Angst hat eine kalte HandFoto: WDR
Preisgekrönt: Matti Geschonneck bekam für „Angst hat eine kalte Hand“ 1996 den Spezialpreis des TV-Festivals Baden-Baden, ebenso wie Cornelia Froboess, die auch noch den Telestar holte. Riemann heimste derweil Preise für „Stadtgespräch“ ein.

„Ein feministischer Thriller ohne Sprüche, ohne Klischees: Matti Geschonneck (Regie) und Rainer Berg (Buch) erzählen vom Kampf zweier Frauen gegen eine perverse männliche Bestie … Das schauspielerische Ereignis ist Froboess: Von ihr gehen trotz aller Qual Würde und Kraft aus. Ein spannender Film noir über Frauen, die von gefühllosen Männern zu Amazonen gemacht werden.“ (Der Spiegel)
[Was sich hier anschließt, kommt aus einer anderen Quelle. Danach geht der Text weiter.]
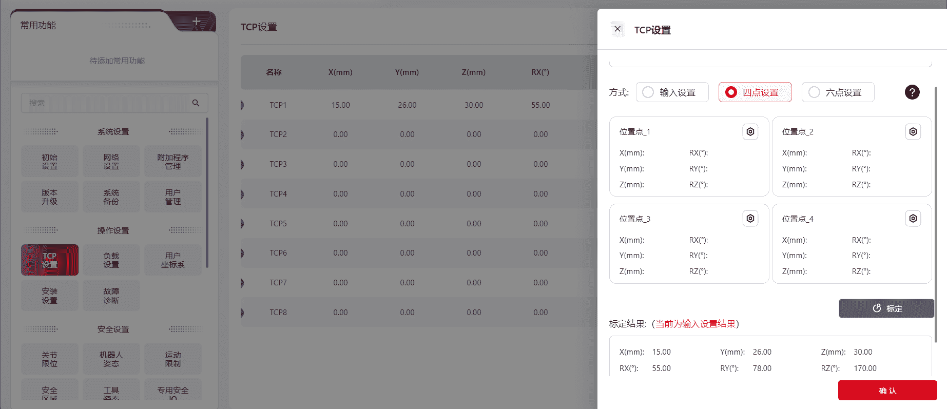Click the help question mark icon
This screenshot has height=409, width=947.
(912, 92)
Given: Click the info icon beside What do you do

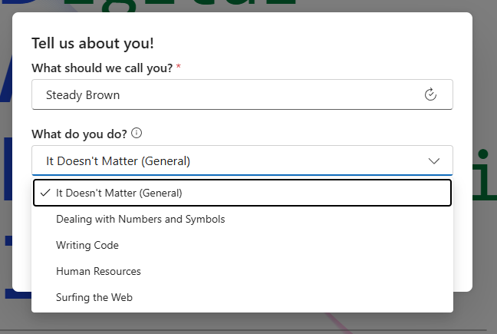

In Bergs Geschichte, von Matti Geschonneck stimmungsvoll, bisweilen in rätselhaften Detailaufnahmen inszeniert, geht es um ein Opfer eines Gewaltverbrechens, um eine Frau, die allein bleibt mit ihrer Angst. Eine Realität, die Krimis bei der Suche nach dem Mörder meist ausblenden. Dahinter stecke die Angst, Fragen aufkommen zu lassen. Fragen stören den Programmfluss. Die Wahrheit und Authentizität von „Angst hat eine kalte Hand“ suchte Berg nicht wie die Privatsender in den täglichen Schlagzeilen der Boulevardblätter. Auch ästhetisch orientiert sich der Film nicht am Realismus des Augenscheins. „Das genaue Hinsehen braucht eine gewisse Loslösung von großen, authentischen Szenarien, braucht eher die Nähe des Kammerspiels, die Verknappung, die Konzentration auf das Wesentliche.“ (Text-Stand: 1996)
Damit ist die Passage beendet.